Jallianwala Bagh Massacre in Amritsar

Since 1919, Indian history holds significance for Jallianwala Bagh owing to the dreadful incident that happened in that place. Recently I visited Jallianwala Bagh, Amritsar – it is a beautiful garden which has been built in the memory of peace loving citizens of India and holds an important date in the history of India.

The Jallianwala Bagh Massacre dates back to 1919 when hundreds of Indians lost their lives. In 1951, there was a memorial built in Amristar, Punjab to give a tribute to all those Indians who were brave and yet lose their lives in order to free Indian from the British. There had been a very tragic incident at the Jallianwala Bagh which is even now, remembered by many Indians. It was noted that nearly 370 people lost their lives in the incident and about 1100 were severe. At that time, there was a civil surgeon on duty that confirmed that more than 1,526 people were actually wounded. A memorial was built on the same site that the incident took place and it is till now being managed by Jallianwala Bagh National Memorial Trust.

Jallianwala Bagh, Amritsar

Jallianwala Bagh, Amritsar

There was a meeting held at the local garden of Jallianwala Bagh wherein people attended that in order to discuss what had happened on 13th April, 1919 and what they could do to prevent that incident in the future. It was the Baisakhi festival of the Sikh religion and everyone had come forward to celebrate that as well. General R.E.H. Dyer was informed about the meeting and he decides to get on the scene with nearly 50 men of his and ordered them to fire at the people attended the Baisakhi event. He fired and killed innocent men who were just gathered to have a discussion and there were nearly 1600 bullets fired in less than 10 minutes killing most of the people out there. Dyer then became the hero of the British rule in India but he also faced a whole lot of criticism from the House of Commons. He was forced to retire in 1920 and from then on, the army was trained to use minimum force against the Indians so it would be suitable.

Until this incident, the Lieutenant Governor O’Dwyer approved and respected and it created a big hassle in the House of Commons out there. The crowd in Jallianwala Bagh that day was unarmed and they weren’t doing anything wrong by gathering in that place, but Dyer still chose to fire at the innocent people in order to kill them. A Sikh teenager named Udham Singh witnessed the entire incident and watched his fellow countrymen being killed by the orders of Dyer and O’Dwyer and felt a boiling sense of revenge for them. He managed to assassinate them both at the Caxton hall in London during a speech and later was convicted for it. He was then sentenced to death in Pentonville jail of London on 31st of July in 1940. Till today, whenever the Jallianwala Bagh incident is brought up, it creates a traumatizing effect on all those who know about it.

Vikram Kamboj

Aspiring Media Enthusiast, Cricket Tragic, Football Fanatic, Avid Reader, Amateur Photographer & Wannabe Sports Writer.

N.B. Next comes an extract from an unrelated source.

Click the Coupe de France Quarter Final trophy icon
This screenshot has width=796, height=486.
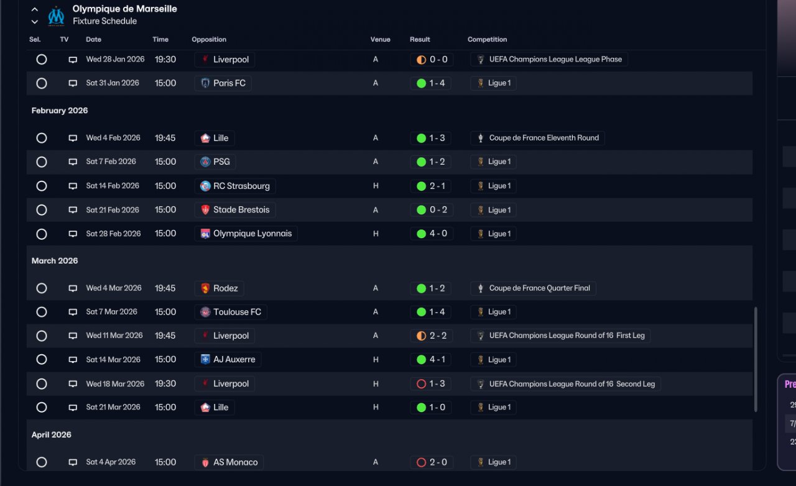pyautogui.click(x=480, y=288)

  1. Yes indeed a traumatizing incident! Vividly remember watching the scene in the Gandhi film…was horrified then…and also every time I read about it. Rest in peace poor souls. Thanks for reminding us of these martyrs.

  2. It was a tragic end to people who were not even intending to harm and disrupt peace, it was an cruel era of force back then in the early 90’s, respect and salute our brave ancestors who fought and got us independence (A bit of context thou i felt like mentioning it)

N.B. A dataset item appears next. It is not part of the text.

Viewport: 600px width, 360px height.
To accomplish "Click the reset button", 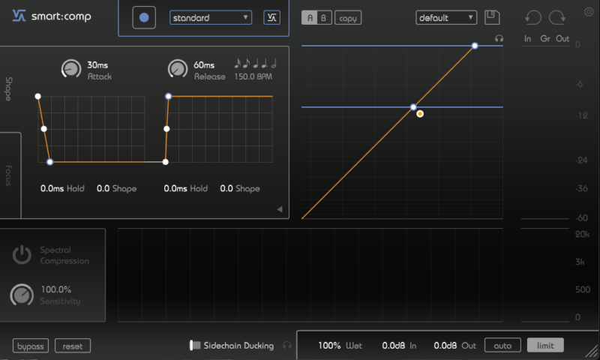I will [x=73, y=346].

  3. I get goosebumps everytime I read about this place. I remember as a kid when I first read about this in my history textbook I had tears in my eyes. Such a horrifying event. Sometimes, it makes one sit back and think how we take India’s freedom for granted.

  4. These facts need to be made aware even to the kids so they know the kind of sacrifices made so that they value the freedom we enjoy today.

  5. It’s very refreshing to see a post our history from time to time. Lovely sentiments and correct facts equals a nice post!

  6. Just by reading your post I so want to visit JB. This has been one place in my “to-visit” list. I have never really been to a site of action before. Hope to be there someday!